On final day to apply, how FEMA helps people with communication barriers access flood aid

Crews contracted by the Environmental Protection Agency pick up flood debris in Pacific, Mo. in January 2016.
FEMA | provided
Crews contracted by the Environmental Protection Agency pick up flood debris in Pacific, Mo. in January 2016.

Monday is the last day Missourians affected by the mid-winter floods can apply for federal aid.

According to Federal Emergency Management Administration spokesperson, John Mills, FEMA teams have canvassed all the neighborhoods known to have been impacted by the floods and handed out application instructions in English and Spanish.

“They went door to door meeting with survivors. And part of their job is to identify language needs in those hard-hit communities,” said FEMA’s John Mills.

While going door to door, those teams found families that speak Spanish, Bosnian, Vietnamese, Russian, Nepali, Arabic, Somali and Korean.

Mills said some FEMA staff in Missouri can speak other languages, but translators who speak dozens more are available to help people apply for aid over the phone.

“That’s not to say people don’t understand and are not completely fluent in English, but if people are traumatized and affected by a disaster, sometimes disaster survivors are more comfortable communicating in their primary language,” Mills said.

To help people who are deaf or hard-of-hearing, FEMA staffed its Missouri disaster recovery centers with American Sign Language interpreters.

“The goal here is to provide equal access to information about disaster aid to everyone in impacted neighborhoods, including people with limited English proficiency. It’s about fairness, it’s about ethics and it’s about following the law,” Mills said.

The flooding Meramec River is taking a toll in Pacific.
Credit Carolina Hidalgo | St. Louis Public Radio
Houses flooded in Pacific, Mo. on Dec. 30, 2015.

Catholic Charities recruited Spanish speakers to help at the multi-agency resource centers set up right after the floods, but Karen Wallensak of Catholic Charities said the speakers didn’t report helping anyone.

“We do believe there are some Latinos affected by the disaster, but many are undocumented and would not qualify for FEMA support anyway.

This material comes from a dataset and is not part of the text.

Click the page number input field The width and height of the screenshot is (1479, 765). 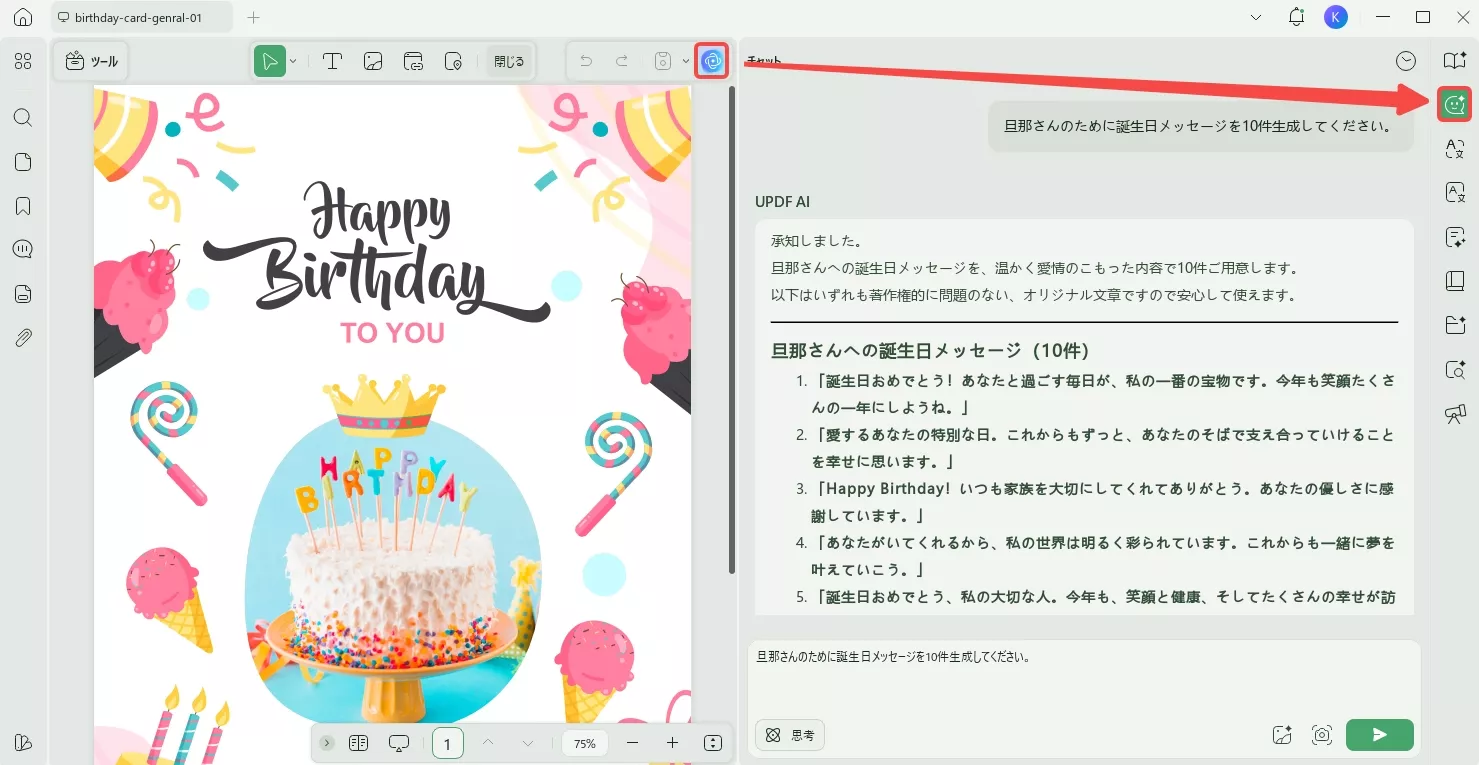[447, 743]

Nor would they risk revealing themselves to government authorities,” said Wallensak in an email.

According to FEMA's Mills it is possible for households with undocumented immigrants to qualify for aid.

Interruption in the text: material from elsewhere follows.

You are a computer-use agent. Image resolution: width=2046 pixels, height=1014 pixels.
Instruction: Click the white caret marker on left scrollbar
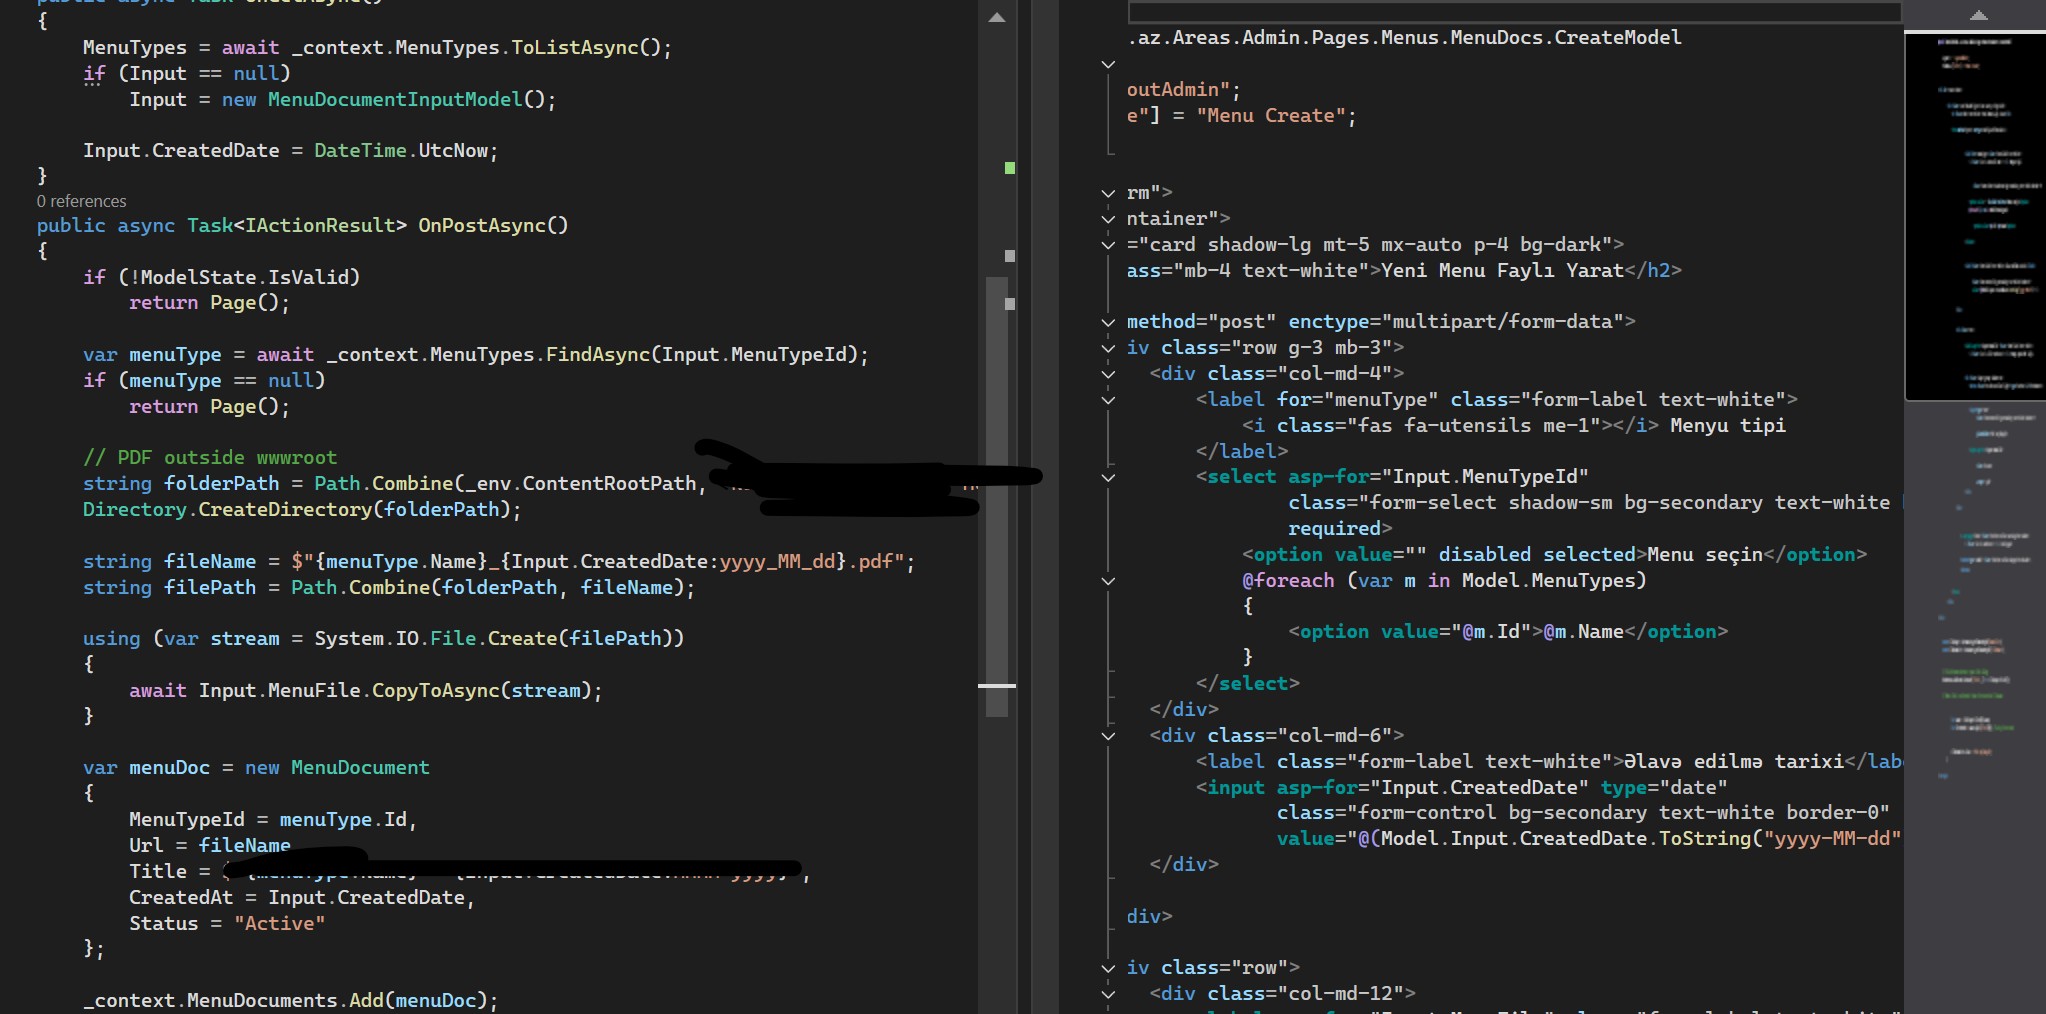996,685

“Someone in the household will be asked to provide a social security number. So, if a child has a social security number that household may register for FEMA assistance using the social security number of a documented child,” Mills said.

So far FEMA has helped Missourians receive more than $75 million in aid. More than $50 million of that aid comes from National Flood Insurance payments.

Statewide more than 2,200 households have received individual assistance from FEMA. About 1,400 of those households are in the St. Louis area. More than two-thirds of the individual assistance funds distributed in Missouri went to St. Louisans. Jefferson County received the most, about $4 million in individual assistance aid.

The deadline for Missourians to apply for aid is midnight online. Phone applications are accepted at 800-621-3362 until 10 p.m. Those who are hard of hearing can use TTY (text telephone) by calling 800-462-7585. Video Relay Service is available at 800-621-3362.